One Bare Nipple, Apparently, Is One Too Many
When Steve Jobs declared, with the calm certainty of someone who has never once questioned his own taste, that no device bearing an Apple logo would ever display a bare nipple, he probably wasn’t anticipating a counteroffensive from a website full of tattooed women. But that’s what he got.
SuicideGirls had their iPhone app pulled after Jobs announced he was keeping porn off his platforms. The response from Missy, the site’s founder and its permanent first face, was to announce a full mobile-web rebuild—optimized galleries, proper profiles, and more skin than any app store would ever permit. A website exists outside the walled garden. Jobs couldn’t touch it. That was the point.

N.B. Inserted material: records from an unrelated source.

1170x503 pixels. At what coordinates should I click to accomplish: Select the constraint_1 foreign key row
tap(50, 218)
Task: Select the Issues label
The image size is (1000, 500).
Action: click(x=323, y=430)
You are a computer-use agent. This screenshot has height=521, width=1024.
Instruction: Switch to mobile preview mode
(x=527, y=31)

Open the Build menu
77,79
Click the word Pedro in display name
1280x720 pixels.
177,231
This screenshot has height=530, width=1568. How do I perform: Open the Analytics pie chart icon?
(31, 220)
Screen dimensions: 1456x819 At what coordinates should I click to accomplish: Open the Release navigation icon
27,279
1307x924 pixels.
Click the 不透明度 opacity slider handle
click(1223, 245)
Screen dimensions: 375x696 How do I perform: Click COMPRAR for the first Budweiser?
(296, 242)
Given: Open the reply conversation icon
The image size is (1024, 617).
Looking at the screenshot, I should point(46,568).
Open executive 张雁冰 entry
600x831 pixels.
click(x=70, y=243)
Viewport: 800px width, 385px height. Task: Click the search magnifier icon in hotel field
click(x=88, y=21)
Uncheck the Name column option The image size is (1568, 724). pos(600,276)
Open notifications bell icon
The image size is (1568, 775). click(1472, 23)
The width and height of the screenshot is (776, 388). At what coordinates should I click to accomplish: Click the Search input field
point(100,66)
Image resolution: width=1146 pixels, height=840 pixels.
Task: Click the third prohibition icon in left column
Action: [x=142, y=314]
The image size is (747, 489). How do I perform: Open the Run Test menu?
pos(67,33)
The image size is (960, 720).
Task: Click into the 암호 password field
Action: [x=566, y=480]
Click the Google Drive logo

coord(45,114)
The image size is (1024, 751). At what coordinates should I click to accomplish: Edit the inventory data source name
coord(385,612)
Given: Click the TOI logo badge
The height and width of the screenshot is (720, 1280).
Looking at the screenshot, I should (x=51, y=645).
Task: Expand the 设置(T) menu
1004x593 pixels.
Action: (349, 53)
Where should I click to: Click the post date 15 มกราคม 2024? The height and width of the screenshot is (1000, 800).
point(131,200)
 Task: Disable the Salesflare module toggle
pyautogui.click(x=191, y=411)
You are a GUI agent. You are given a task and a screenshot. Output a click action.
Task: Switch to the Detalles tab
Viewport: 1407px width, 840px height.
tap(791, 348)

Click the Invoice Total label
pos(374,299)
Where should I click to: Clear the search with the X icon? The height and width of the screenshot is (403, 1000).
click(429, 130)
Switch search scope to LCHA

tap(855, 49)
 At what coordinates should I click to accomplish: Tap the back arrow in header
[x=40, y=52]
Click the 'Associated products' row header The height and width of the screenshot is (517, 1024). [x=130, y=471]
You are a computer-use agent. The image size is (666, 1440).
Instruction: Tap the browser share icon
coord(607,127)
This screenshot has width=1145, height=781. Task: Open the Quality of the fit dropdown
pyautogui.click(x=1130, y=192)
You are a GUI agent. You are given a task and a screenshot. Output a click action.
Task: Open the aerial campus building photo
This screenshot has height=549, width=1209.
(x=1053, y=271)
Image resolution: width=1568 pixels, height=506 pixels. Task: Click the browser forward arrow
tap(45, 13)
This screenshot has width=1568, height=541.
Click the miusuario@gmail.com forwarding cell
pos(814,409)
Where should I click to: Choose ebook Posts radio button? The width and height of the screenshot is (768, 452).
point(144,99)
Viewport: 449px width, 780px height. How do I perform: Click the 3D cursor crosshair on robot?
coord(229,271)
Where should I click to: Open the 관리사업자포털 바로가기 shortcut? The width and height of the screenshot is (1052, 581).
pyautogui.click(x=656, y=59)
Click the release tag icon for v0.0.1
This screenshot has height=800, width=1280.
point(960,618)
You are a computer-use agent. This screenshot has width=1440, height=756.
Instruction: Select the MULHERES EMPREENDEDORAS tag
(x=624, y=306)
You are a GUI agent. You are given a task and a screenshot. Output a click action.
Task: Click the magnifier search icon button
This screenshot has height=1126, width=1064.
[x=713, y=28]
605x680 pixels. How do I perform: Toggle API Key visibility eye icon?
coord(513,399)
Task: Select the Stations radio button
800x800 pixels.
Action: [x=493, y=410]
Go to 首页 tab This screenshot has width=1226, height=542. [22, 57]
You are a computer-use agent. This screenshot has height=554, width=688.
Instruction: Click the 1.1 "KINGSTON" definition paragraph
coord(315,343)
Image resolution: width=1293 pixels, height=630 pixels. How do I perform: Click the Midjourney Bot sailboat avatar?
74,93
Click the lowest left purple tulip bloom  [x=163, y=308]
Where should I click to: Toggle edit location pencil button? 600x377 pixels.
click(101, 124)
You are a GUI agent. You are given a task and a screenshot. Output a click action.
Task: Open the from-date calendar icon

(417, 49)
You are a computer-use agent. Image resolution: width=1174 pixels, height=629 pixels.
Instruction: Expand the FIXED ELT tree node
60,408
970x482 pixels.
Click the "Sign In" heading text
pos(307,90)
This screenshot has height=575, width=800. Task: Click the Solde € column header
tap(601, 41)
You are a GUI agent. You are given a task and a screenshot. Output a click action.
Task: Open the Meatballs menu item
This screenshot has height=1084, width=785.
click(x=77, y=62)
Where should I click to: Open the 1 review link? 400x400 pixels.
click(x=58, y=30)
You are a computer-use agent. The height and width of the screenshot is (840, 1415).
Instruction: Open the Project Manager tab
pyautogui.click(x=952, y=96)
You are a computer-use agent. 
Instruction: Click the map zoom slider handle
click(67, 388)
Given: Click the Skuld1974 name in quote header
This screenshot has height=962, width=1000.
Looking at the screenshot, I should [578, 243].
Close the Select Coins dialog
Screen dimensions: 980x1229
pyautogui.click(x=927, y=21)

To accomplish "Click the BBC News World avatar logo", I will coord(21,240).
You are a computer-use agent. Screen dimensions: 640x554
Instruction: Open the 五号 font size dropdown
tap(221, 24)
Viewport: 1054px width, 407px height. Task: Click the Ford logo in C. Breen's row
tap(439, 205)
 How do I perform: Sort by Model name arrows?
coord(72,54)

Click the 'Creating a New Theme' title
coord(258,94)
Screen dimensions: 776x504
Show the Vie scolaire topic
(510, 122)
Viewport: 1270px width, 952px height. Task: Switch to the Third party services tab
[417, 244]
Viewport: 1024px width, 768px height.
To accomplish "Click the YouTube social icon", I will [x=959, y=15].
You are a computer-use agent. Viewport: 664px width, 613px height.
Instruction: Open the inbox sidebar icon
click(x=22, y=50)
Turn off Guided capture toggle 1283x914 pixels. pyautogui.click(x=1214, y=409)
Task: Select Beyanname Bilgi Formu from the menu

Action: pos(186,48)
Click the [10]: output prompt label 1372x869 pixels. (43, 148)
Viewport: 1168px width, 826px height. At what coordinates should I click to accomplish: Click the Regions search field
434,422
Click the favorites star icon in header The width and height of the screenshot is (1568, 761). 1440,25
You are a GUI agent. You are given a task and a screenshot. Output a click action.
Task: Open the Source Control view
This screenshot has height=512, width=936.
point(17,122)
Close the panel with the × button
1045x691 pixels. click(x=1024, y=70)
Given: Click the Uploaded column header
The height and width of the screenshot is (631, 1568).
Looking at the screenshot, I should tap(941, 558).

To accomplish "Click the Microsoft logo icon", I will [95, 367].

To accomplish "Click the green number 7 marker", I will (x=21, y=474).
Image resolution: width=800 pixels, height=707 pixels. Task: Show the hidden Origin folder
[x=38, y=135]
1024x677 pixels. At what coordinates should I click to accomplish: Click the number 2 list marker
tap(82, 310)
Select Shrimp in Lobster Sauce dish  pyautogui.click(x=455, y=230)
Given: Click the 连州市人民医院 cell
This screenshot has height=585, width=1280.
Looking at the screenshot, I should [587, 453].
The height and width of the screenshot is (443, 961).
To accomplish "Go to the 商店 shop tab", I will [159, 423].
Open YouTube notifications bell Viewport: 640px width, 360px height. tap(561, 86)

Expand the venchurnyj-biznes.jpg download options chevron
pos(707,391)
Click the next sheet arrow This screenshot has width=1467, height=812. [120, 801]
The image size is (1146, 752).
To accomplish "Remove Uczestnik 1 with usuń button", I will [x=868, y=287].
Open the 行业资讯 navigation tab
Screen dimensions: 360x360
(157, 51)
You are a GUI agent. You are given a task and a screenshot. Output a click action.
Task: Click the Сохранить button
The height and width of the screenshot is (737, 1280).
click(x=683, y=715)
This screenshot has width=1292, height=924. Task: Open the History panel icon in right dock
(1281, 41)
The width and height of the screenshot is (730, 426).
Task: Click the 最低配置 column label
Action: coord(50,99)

I’ve always had complicated feelings about SuicideGirls. The tattoos-and-alternative-aesthetic package was genuinely countercultural when it launched, and then gradually became its own kind of uniform. The contracts have been criticized, the empowerment framing picked apart by people who know more about it than I do. None of that makes Jobs right. His particular brand of puritanism—pristine product design on the outside, total control of everything inside—was always the most unsettling part of the Apple proposition. The App Store as moral arbiter is a strange thing to accept in exchange for a nice phone.
Women making a deliberate choice to stay naked on their own terms, outside the walled garden, seems like the correct response. You can argue about everything else later.